Task requirements: Copy the data exactly. No line may be skipped.

====== Input data ======

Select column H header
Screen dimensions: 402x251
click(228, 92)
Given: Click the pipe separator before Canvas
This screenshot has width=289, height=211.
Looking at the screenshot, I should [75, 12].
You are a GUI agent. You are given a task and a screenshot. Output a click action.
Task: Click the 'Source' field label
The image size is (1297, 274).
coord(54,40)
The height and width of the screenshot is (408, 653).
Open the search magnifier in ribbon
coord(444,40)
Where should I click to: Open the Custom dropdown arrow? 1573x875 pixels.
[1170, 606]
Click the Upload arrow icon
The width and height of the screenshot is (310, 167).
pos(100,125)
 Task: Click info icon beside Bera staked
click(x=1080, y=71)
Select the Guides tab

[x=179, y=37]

======

Written solution:
Select column H header
Screen dimensions: 402x251
click(228, 92)
Given: Click the pipe separator before Canvas
This screenshot has width=289, height=211.
Looking at the screenshot, I should [75, 12].
You are a GUI agent. You are given a task and a screenshot. Output a click action.
Task: Click the 'Source' field label
The image size is (1297, 274).
coord(54,40)
The height and width of the screenshot is (408, 653).
Open the search magnifier in ribbon
coord(444,40)
Where should I click to: Open the Custom dropdown arrow? 1573x875 pixels.
[1170, 606]
Click the Upload arrow icon
The width and height of the screenshot is (310, 167).
pos(100,125)
 Task: Click info icon beside Bera staked
click(x=1080, y=71)
Select the Guides tab

[x=179, y=37]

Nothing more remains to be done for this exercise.